In Robert Musil's novel The Man Without Qualities the anti-hero Ulrich abandons his ambitions
of becoming a great man upon reading a newspaper article referring to 'A Racehorse of Genius'. Why,
he reasons, strive to achieve greatness, in a world where even a horse can attain it? (Was there
really, one wonders, a racehorse of genius in turn-of-the-century Vienna? And if so, did Alma
Mahler shag it?)
In a similar way I have been laid low by a little furry four-legged bastard named
Frank, whom I can only salute as a Cat of Genius. Those who have been bemoaning the lack of
updates on this site can blame him.
There I was on top of the world. The pirated e-mail version of the 'French
Intellectuals in Afghanistan' thing had spread like Herpes in a hippy commune and visited
more countries than Tony Blair avoiding a transport crisis.
True, I wasn't credited and it was dispiriting to see unscrupulous plagiarists posting it
in newsgroups and weblogs as though it was their own work, but enough people made the effort
to trace the thing back to its source to give a nice little fillip to the site traffic and
my self-esteem. Then I was linked by Andrew Sullivan, bagging the vast gay Republican
demographic in one fell swoop -
12,000 hits, actually, in about a week. There was then a hiccup in the course of my triumph
when Aaron Brown of CNN trifled with me, promising me fame and fortune and a mention on his
show, only to ditch me in favour of some piffling little famine or bombing, but he got his
comeuppance, and I quickly
put it behind me and moved on, a stronger, wiser person for the disappointment and my
subsequent hysterical suicide threats.*
The hits kept coming, often as many as 200 a day, and some very nice e-mails from
kindly persons all over the world, many of which caused me to blush and giggle and skip around
the garden with gratified vanity. I was interviewed by a St. Louis newspaper and printed by a
Canadian one. The site counter reached the 40,000 mark, almost double the total of a couple
of months before. I was still stuck in my horrible job, but I was turning up for work with a
definite swagger, conscious that my workmates, who knew me only as a morose and
rather incompetent filing clerk, were completely oblivious of my secret identity as a puckish
internet satirist. Indeed, they would have been very surprised, I think, to learn that I even knew
the alphabet. Little did they suspect! I had a double life, like Bruce Wayne and Batman, or
Henry the Mild-Mannered Janitor and Hong Kong Phooey. I fancied my every word hung on by a
global network of devotees (despite the fact that only three people urged me not to make good
on my hysterical suicide threats, against one telling me to go for it. It seems this site inspires
either love, hate, or slack-jawed bloody apathy.) Grateful to my adoring legions, and
despite the constraints of time imposed by my crappy job and efforts to write something more
enduring, I made notes for a couple of strident
editorials and various new comic bagatelles.
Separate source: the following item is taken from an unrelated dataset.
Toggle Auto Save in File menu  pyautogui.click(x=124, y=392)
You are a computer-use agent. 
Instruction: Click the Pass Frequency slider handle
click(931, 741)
Then I was hit by Frank the Bastard Cat.
'Frank's the darling of the internet,' said the free paper I picked up on the
bus on my way home from another eight hours non-existence. 'Stupid furry fleabag who wouldn't
know a good joke if it stuck a grenade-launcher in his mouth and blew his stupid moth-eaten head
off is the king of the web.' In short, a cat named Frank which has a broken hip had
its own
web-cam site which had received a quarter of a million hits in the past six weeks.
Yes, I am jealous of a sick pet.
Why strive for renown on the internet when a cat, and a broken cat at that, can get
a quarter of a million hits just by existing?
There will be no more updates on this site.** Instead, this is now a webcam shrine
to my own cat, Wellington.

__________
*My suicide threats were rather tasteless and of course completely
empty. You were right to ignore them, you heartless bastards. In case I ever stoop
to it again in the future, please be assured that any suicide attempt I might make would
only be a cry for help and entirely half-hearted - throwing myself out of a ground-floor
window, hurling myself in front of a parked car, or lying down on railway tracks when a
Virgin Train was due (although I suppose I might die of starvation in the latter case.)
**This is a slight exaggeration, but future updates will be sporadic and as the spirit moves me - which has been the case for some time. Thankyou to those who have nagged me, though.
***So lovely lovely lovely, yet so greedy greedy greedy! Have you noticed that whenever her children are on screen they are always running past at high speed? They know that if they slowed down Mummy would put them in a pot and eat them. The cameraman, too, is careful to keep constantly on the move.